Foi desta pergunta fundamental que o grupo de Joe Paton - que estuda em ratinhos a neurologia da perceção do tempo - partiu para chegar aos resultados e à conclusão agora publicados na revista científica eLife. Mas foi há cerca de um ano que os investigadores fizeram a descoberta que conduziu a esta investigação, que agora culminou na identificação do novo pedaço de relojoaria neuronal no estriado - uma área do cérebro que integra um núcleo interno chamado núcleos de base e que é muito importante para os movimentos do corpo ou para a aprendizagem.

Nessa altura, os investigadores verificaram que há ali, no estriado, um padrão de atividade em que as células ficam ativas em momentos diferentes, como se através delas viajasse uma onda elétrica muito devagar, que pode levar entre 10 e 60 segundos a completar-se. "Perguntámo-nos então se aquele padrão seria um dos relógios de que andávamos à procura", conta Joe Paton, ao DN.

Àquela pergunta seguiu-se todo o trabalho necessário para conceber e realizar uma experiência que pudesse fornecer uma resposta. E esta, por seu turno, confirmou agora a suspeita dos investigadores.

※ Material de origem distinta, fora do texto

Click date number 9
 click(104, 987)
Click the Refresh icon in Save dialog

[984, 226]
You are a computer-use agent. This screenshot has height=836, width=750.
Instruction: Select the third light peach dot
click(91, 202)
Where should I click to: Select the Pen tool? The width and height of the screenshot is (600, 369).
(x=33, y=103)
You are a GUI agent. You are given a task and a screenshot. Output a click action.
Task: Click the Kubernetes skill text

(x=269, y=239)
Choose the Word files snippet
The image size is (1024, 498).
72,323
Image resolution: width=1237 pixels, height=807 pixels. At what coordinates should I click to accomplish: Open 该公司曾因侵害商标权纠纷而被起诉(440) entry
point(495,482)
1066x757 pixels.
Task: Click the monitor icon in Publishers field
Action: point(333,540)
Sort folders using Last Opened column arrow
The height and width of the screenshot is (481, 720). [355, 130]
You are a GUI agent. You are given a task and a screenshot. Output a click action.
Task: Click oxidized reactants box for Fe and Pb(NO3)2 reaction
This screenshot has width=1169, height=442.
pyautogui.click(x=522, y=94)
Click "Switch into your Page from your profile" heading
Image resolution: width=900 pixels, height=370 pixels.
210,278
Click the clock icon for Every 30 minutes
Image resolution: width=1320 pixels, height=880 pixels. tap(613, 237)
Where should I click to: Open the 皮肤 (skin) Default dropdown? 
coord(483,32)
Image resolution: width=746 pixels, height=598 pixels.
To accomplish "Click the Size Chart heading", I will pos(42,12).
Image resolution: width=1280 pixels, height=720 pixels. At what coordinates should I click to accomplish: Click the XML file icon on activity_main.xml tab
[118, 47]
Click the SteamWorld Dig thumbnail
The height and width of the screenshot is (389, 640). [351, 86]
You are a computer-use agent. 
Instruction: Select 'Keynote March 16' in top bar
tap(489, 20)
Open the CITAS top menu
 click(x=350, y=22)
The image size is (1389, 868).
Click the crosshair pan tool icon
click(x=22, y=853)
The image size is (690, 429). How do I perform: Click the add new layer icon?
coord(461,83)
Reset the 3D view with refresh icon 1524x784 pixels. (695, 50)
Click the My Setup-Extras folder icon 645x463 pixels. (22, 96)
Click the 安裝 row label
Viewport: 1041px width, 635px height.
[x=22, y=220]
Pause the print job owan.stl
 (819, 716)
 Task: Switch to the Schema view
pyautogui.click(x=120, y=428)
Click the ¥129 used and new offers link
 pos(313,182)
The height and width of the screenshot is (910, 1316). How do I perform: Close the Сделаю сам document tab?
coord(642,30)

A experiência encontrada pela equipa foi feita com ratinhos que tinham de decidir se um determinado intervalo de tempo era mais longo ou mais curto do que outro, sendo as diferenças eram diminutas enquanto o padrão da sua atividade neuronal estava a ser registado em tempo real.

Os ratos foram treinados para escolher, virando à esquerda ou à direita consoante a sua perceção do tempo, entre a duração de intervalos de 1,5 ou de 2,5 segundos. Com esta diferença, a sua perceção era sempre correta. No entanto, com intervalos de tempo mais parecidos entre si, como 1,5 ou 1,6 segundos, os ratos acumulavam erros. Pergunta: o que estava acontecer nesses momentos de avaliação incorreta nas células do estriado dos ratinhos?

"O que observámos foi que a onda [da atividade das células no estriado] viaja mais rapidamente quando o rato julga que o intervalo de tempo é maior do que realmente é, ou seja, o relógio interno dele anda mais depressa do que o tempo em si", explica Joe Paton. Porquê? "Não sabemos", diz o investigador. No entanto, há várias possibilidades e a equipa já está a trabalhar no que se segue para compreender melhor o funcionamento deste relógio interno à escala celular.